Dataset items:
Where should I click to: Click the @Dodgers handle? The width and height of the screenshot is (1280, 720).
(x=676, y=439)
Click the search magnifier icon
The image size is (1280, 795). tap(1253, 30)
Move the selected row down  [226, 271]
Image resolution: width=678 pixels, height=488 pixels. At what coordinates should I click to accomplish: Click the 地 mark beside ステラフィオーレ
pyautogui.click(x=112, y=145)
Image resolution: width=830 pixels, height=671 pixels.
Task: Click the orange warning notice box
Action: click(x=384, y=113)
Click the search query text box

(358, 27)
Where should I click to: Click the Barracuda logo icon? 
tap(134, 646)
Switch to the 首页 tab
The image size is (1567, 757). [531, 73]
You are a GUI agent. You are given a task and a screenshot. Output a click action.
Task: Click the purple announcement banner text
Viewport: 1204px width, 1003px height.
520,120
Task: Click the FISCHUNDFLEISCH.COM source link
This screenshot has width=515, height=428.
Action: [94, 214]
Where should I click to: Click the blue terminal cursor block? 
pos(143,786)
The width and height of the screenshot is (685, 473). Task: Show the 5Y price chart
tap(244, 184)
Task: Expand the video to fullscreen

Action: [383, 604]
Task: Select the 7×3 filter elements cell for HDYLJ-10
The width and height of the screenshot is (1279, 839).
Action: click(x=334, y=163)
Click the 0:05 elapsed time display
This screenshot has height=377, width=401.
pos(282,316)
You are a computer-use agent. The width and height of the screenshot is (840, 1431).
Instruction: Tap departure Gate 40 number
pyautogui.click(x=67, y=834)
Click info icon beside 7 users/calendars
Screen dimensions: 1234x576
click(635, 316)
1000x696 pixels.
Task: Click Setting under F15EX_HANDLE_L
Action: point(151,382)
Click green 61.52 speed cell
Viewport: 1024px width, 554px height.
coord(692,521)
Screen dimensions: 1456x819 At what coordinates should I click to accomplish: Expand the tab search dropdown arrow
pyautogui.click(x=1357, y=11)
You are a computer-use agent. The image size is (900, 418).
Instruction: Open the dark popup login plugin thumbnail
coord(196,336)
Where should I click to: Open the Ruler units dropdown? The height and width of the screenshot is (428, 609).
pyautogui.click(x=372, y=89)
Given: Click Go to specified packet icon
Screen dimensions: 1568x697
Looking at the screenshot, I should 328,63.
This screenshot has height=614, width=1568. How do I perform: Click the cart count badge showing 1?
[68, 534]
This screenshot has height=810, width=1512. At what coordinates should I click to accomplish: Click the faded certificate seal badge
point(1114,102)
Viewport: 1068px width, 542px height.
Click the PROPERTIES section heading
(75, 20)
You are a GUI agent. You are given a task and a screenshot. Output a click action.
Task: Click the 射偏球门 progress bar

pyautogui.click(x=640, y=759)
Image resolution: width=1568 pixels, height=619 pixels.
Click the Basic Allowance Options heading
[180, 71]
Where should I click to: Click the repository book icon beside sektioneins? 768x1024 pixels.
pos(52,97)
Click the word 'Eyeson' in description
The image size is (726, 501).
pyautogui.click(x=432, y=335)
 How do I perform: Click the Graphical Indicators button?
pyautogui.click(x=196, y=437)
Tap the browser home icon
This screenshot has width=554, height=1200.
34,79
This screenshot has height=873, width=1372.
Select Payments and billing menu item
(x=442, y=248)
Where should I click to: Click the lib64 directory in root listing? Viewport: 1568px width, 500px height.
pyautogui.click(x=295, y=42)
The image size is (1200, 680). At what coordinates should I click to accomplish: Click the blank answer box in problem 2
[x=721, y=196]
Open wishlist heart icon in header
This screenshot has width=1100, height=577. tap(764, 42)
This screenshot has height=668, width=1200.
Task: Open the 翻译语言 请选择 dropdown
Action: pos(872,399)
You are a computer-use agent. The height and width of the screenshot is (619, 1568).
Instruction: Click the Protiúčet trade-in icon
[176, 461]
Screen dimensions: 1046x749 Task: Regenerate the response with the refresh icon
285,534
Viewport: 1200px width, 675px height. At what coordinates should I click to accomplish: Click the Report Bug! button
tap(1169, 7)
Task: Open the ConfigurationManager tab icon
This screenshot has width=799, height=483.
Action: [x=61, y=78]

§ **Objective**: Copy every one of the items above, line for line, without changing anything.

§ **Full output**:
Where should I click to: Click the @Dodgers handle? The width and height of the screenshot is (1280, 720).
(x=676, y=439)
Click the search magnifier icon
The image size is (1280, 795). tap(1253, 30)
Move the selected row down  [226, 271]
Image resolution: width=678 pixels, height=488 pixels. At what coordinates should I click to accomplish: Click the 地 mark beside ステラフィオーレ
pyautogui.click(x=112, y=145)
Image resolution: width=830 pixels, height=671 pixels.
Task: Click the orange warning notice box
Action: click(x=384, y=113)
Click the search query text box

(358, 27)
Where should I click to: Click the Barracuda logo icon? 
tap(134, 646)
Switch to the 首页 tab
The image size is (1567, 757). [531, 73]
You are a GUI agent. You are given a task and a screenshot. Output a click action.
Task: Click the purple announcement banner text
Viewport: 1204px width, 1003px height.
520,120
Task: Click the FISCHUNDFLEISCH.COM source link
This screenshot has width=515, height=428.
Action: [94, 214]
Where should I click to: Click the blue terminal cursor block? 
pos(143,786)
The width and height of the screenshot is (685, 473). Task: Show the 5Y price chart
tap(244, 184)
Task: Expand the video to fullscreen

Action: [383, 604]
Task: Select the 7×3 filter elements cell for HDYLJ-10
The width and height of the screenshot is (1279, 839).
Action: click(x=334, y=163)
Click the 0:05 elapsed time display
This screenshot has height=377, width=401.
pos(282,316)
You are a computer-use agent. The width and height of the screenshot is (840, 1431).
Instruction: Tap departure Gate 40 number
pyautogui.click(x=67, y=834)
Click info icon beside 7 users/calendars
Screen dimensions: 1234x576
click(635, 316)
1000x696 pixels.
Task: Click Setting under F15EX_HANDLE_L
Action: point(151,382)
Click green 61.52 speed cell
Viewport: 1024px width, 554px height.
coord(692,521)
Screen dimensions: 1456x819 At what coordinates should I click to accomplish: Expand the tab search dropdown arrow
pyautogui.click(x=1357, y=11)
You are a computer-use agent. The image size is (900, 418).
Instruction: Open the dark popup login plugin thumbnail
coord(196,336)
Where should I click to: Open the Ruler units dropdown? The height and width of the screenshot is (428, 609).
pyautogui.click(x=372, y=89)
Given: Click Go to specified packet icon
Screen dimensions: 1568x697
Looking at the screenshot, I should 328,63.
This screenshot has height=614, width=1568. How do I perform: Click the cart count badge showing 1?
[68, 534]
This screenshot has height=810, width=1512. At what coordinates should I click to accomplish: Click the faded certificate seal badge
point(1114,102)
Viewport: 1068px width, 542px height.
Click the PROPERTIES section heading
(75, 20)
You are a GUI agent. You are given a task and a screenshot. Output a click action.
Task: Click the 射偏球门 progress bar

pyautogui.click(x=640, y=759)
Image resolution: width=1568 pixels, height=619 pixels.
Click the Basic Allowance Options heading
[180, 71]
Where should I click to: Click the repository book icon beside sektioneins? 768x1024 pixels.
pos(52,97)
Click the word 'Eyeson' in description
The image size is (726, 501).
pyautogui.click(x=432, y=335)
 How do I perform: Click the Graphical Indicators button?
pyautogui.click(x=196, y=437)
Tap the browser home icon
This screenshot has width=554, height=1200.
34,79
This screenshot has height=873, width=1372.
Select Payments and billing menu item
(x=442, y=248)
Where should I click to: Click the lib64 directory in root listing? Viewport: 1568px width, 500px height.
pyautogui.click(x=295, y=42)
The image size is (1200, 680). At what coordinates should I click to accomplish: Click the blank answer box in problem 2
[x=721, y=196]
Open wishlist heart icon in header
This screenshot has width=1100, height=577. tap(764, 42)
This screenshot has height=668, width=1200.
Task: Open the 翻译语言 请选择 dropdown
Action: pos(872,399)
You are a computer-use agent. The height and width of the screenshot is (619, 1568).
Instruction: Click the Protiúčet trade-in icon
[176, 461]
Screen dimensions: 1046x749 Task: Regenerate the response with the refresh icon
285,534
Viewport: 1200px width, 675px height. At what coordinates should I click to accomplish: Click the Report Bug! button
tap(1169, 7)
Task: Open the ConfigurationManager tab icon
This screenshot has width=799, height=483.
Action: [x=61, y=78]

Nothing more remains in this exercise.